■ **Problem statement**:
Please set down, with no changes, every line of the material below from the one containing "Task: Disable the 文章发布单独设置 switch" through the end. Skip the pictures.

┌──

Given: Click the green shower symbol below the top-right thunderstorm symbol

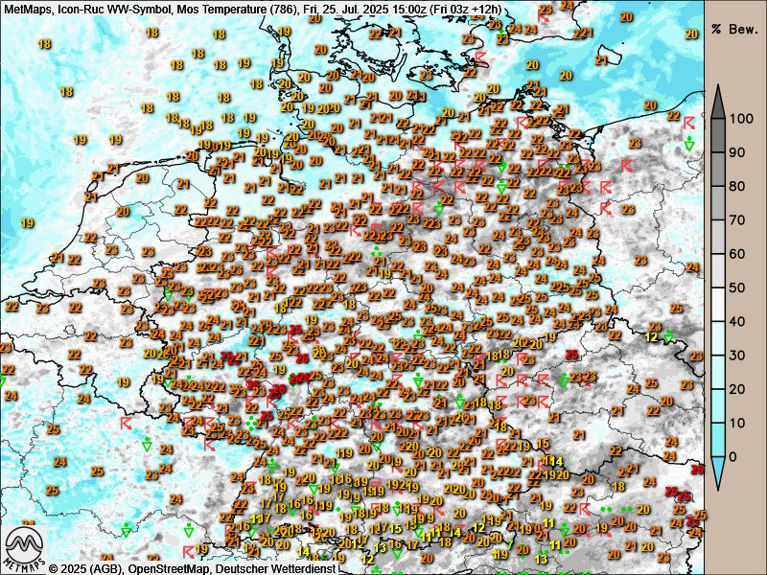Looking at the screenshot, I should (689, 144).
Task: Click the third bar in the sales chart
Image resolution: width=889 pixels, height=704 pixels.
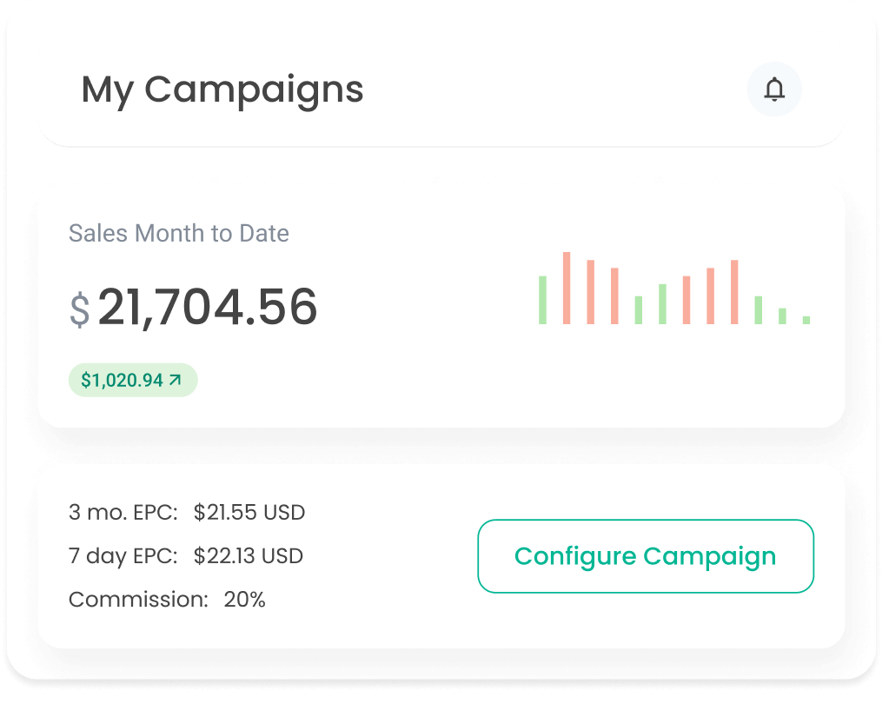Action: pos(591,292)
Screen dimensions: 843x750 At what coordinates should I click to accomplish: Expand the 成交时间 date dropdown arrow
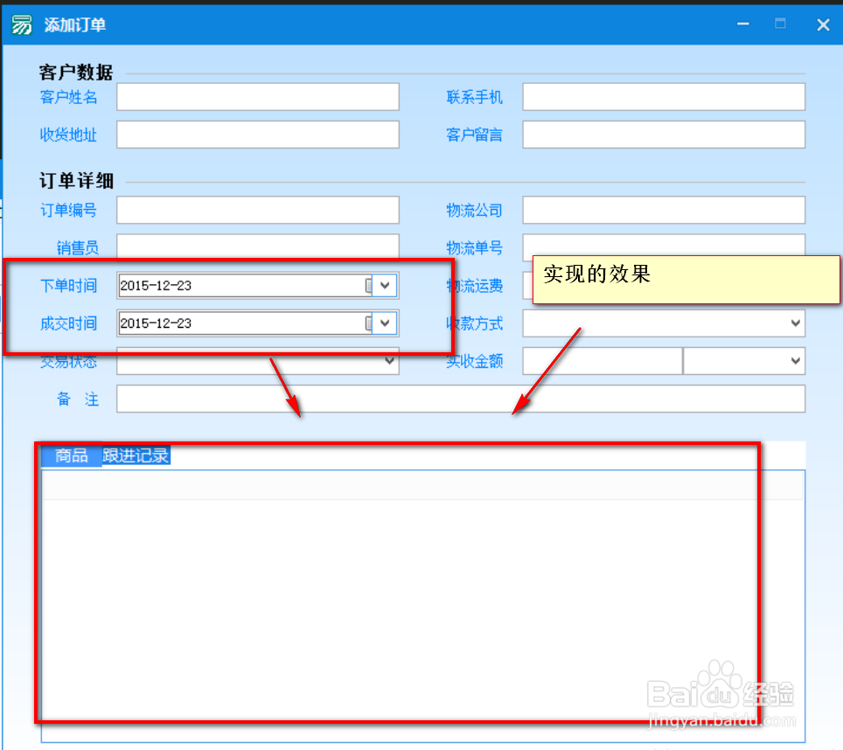[385, 323]

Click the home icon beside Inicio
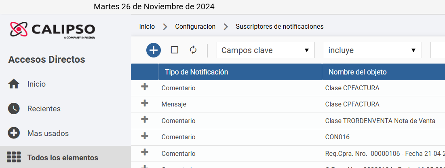(x=14, y=84)
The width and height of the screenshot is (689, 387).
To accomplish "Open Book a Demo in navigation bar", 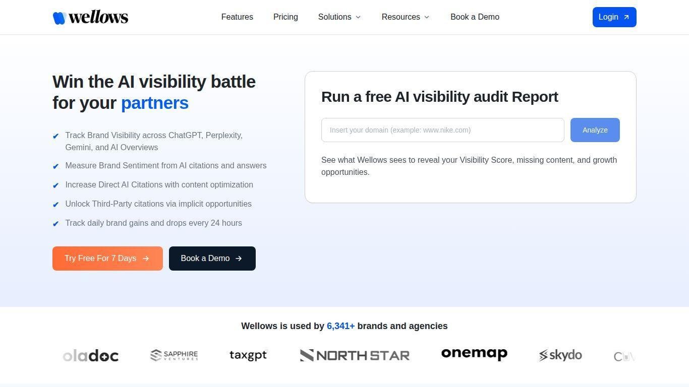I will coord(475,17).
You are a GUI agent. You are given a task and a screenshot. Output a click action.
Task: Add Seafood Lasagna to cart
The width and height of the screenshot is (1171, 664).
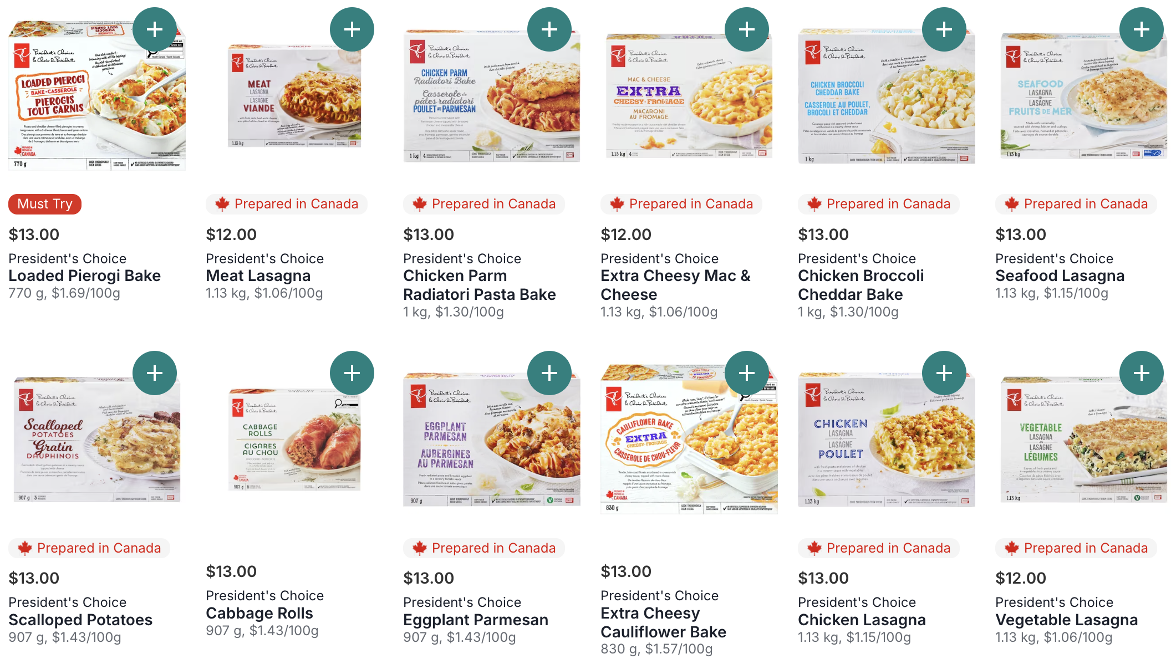[1142, 29]
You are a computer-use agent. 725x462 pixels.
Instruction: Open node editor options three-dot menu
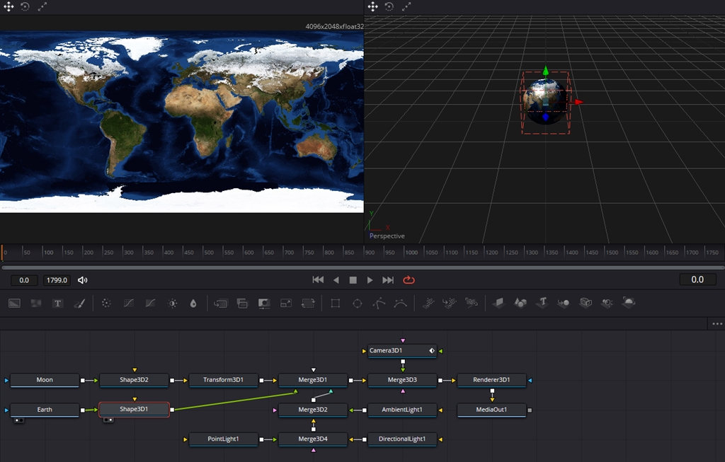[716, 324]

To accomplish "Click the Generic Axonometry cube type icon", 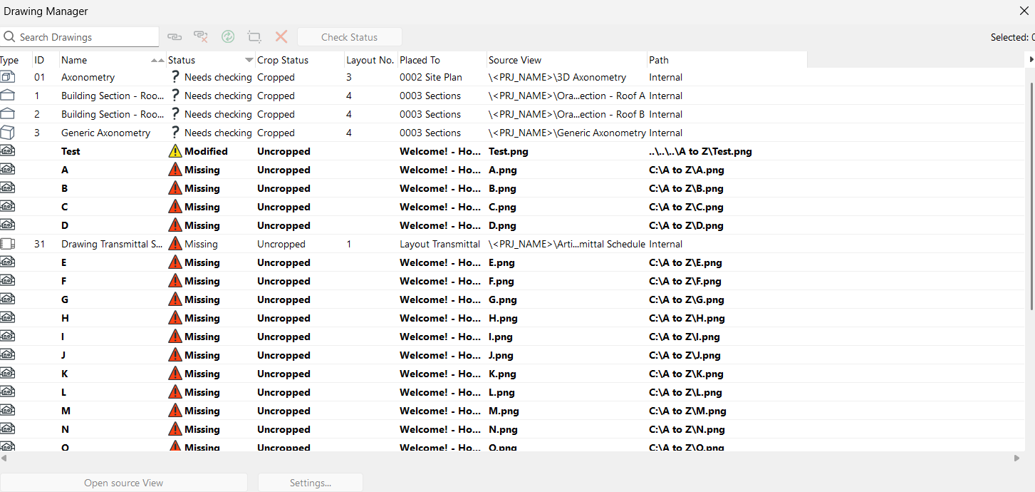I will click(7, 133).
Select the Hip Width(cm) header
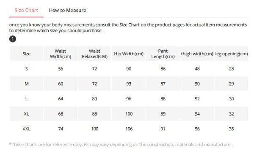This screenshot has height=156, width=254. [129, 54]
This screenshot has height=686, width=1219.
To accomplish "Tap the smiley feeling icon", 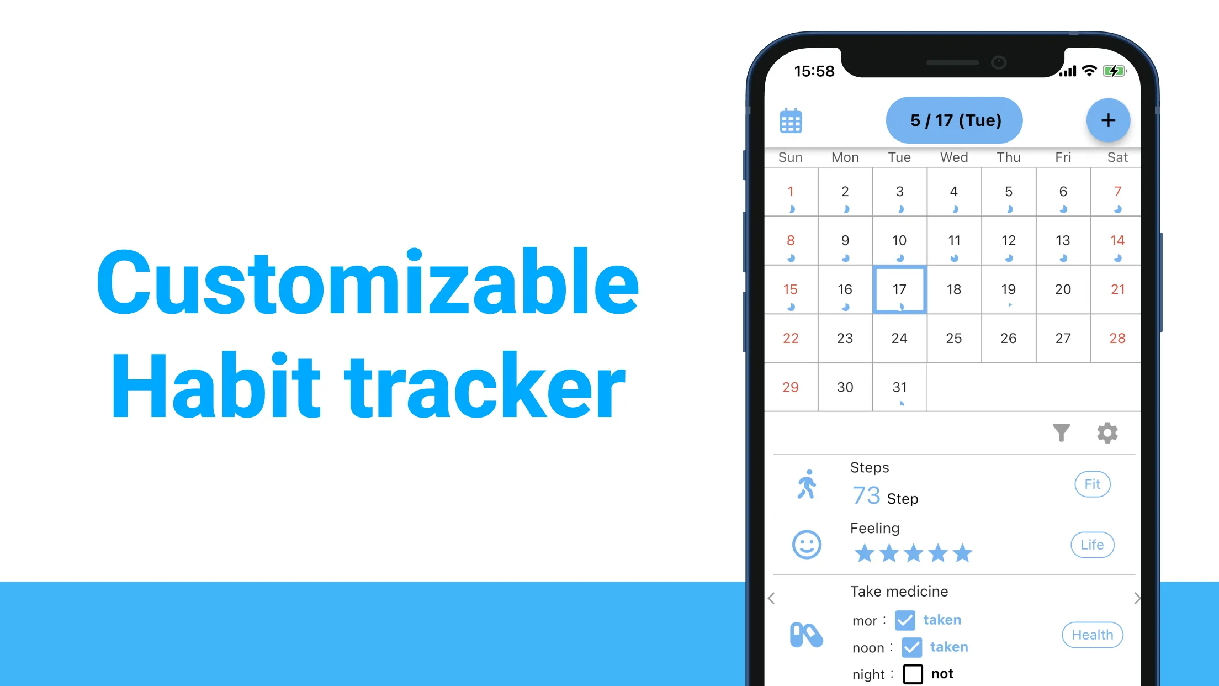I will (807, 545).
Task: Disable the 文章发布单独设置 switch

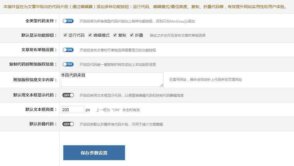Action: 68,50
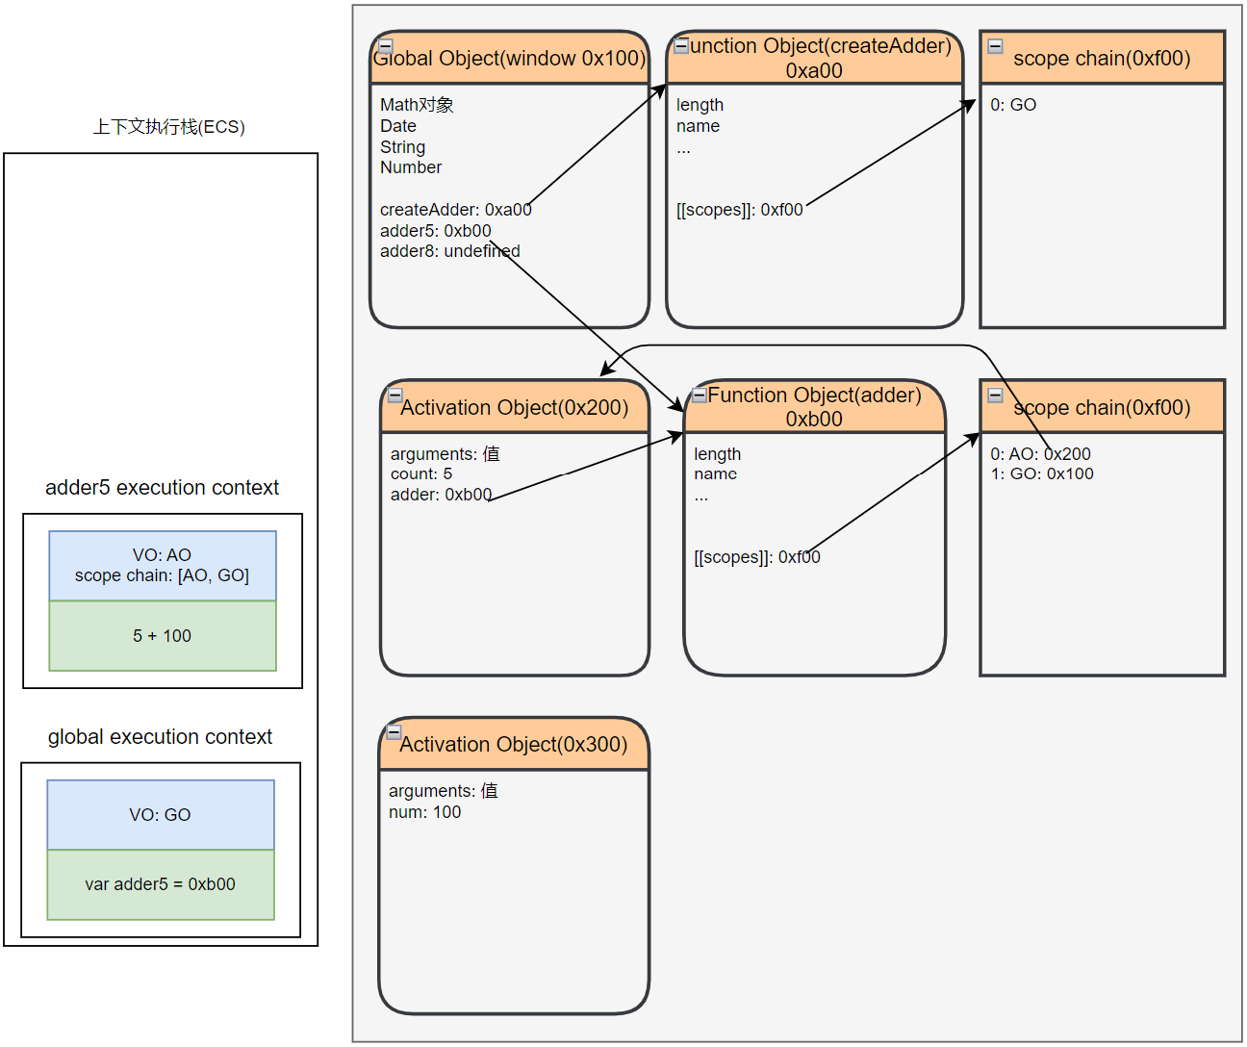This screenshot has height=1047, width=1247.
Task: Click the '1: GO: 0x100' scope chain entry
Action: click(1042, 473)
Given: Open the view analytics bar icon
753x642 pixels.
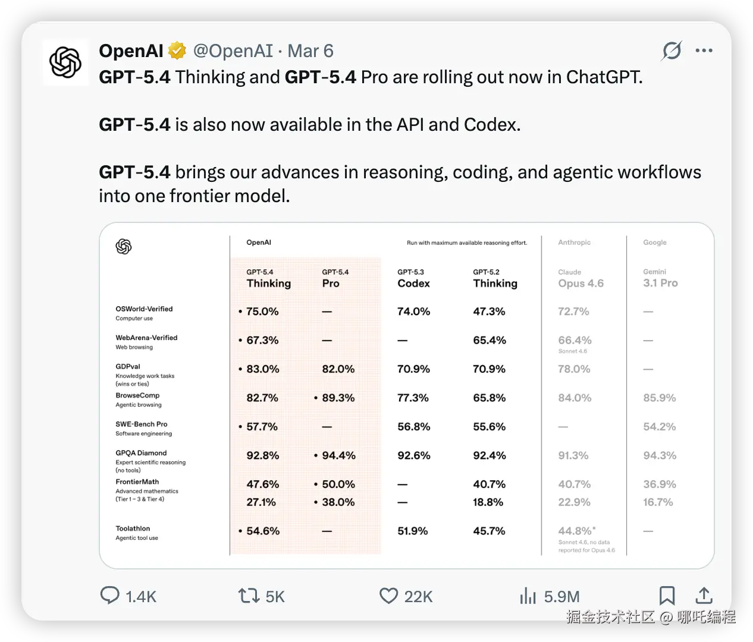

└──

■ **Solution to the exercise**:
Task: Disable the 文章发布单独设置 switch

Action: 68,50
This screenshot has height=1047, width=1247.
Task: Click the '1: GO: 0x100' scope chain entry
Action: click(1042, 473)
Given: Open the view analytics bar icon
753x642 pixels.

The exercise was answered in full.